[Stored data]
-----

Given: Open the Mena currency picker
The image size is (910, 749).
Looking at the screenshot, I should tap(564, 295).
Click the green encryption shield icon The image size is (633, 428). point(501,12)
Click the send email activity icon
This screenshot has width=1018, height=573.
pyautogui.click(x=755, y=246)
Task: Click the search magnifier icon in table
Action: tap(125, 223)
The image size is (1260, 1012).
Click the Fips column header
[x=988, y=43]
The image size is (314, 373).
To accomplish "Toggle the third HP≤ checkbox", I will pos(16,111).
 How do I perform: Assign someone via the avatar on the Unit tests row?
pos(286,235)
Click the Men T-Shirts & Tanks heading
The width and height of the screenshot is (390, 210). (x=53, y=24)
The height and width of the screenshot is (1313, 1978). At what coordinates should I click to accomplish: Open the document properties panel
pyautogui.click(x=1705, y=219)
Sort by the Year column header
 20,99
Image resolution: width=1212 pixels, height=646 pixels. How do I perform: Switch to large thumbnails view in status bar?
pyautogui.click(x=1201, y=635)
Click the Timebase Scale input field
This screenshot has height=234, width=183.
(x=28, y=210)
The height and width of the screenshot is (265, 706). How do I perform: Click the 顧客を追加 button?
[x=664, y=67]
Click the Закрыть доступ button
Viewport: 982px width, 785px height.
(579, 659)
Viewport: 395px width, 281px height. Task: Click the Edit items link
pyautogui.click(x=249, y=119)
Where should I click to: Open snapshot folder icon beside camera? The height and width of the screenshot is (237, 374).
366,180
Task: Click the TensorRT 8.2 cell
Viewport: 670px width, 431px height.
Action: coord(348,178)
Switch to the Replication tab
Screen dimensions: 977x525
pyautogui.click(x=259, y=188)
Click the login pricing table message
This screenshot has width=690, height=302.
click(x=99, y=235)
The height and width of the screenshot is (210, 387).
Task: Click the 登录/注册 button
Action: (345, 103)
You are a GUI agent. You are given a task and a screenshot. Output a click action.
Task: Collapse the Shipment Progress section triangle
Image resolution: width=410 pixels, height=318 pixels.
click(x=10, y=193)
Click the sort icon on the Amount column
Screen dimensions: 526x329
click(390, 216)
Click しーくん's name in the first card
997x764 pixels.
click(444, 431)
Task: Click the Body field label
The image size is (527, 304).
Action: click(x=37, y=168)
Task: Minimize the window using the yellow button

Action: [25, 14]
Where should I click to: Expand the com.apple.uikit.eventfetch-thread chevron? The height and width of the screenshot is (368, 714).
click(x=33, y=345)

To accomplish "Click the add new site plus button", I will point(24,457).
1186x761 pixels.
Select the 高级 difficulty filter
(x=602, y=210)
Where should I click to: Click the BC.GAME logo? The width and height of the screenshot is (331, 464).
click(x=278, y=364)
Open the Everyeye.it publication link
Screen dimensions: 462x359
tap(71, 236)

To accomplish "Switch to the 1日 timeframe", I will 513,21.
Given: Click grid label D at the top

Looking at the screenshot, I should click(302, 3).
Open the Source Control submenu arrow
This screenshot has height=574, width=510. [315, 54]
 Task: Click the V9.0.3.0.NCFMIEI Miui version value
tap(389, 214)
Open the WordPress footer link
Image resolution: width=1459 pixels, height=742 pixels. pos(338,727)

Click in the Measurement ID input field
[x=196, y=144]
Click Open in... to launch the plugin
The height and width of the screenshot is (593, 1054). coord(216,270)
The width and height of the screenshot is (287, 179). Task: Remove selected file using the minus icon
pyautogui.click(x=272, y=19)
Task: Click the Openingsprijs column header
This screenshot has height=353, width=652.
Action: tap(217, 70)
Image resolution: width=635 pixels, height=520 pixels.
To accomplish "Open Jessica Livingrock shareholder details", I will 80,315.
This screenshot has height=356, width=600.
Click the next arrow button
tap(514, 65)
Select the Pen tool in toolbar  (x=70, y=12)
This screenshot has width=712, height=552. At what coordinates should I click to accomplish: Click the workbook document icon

-----

Exercise goal >> State the number of lines in the data above that include the word "will", leaving out any other words.

Exercise solution >> 4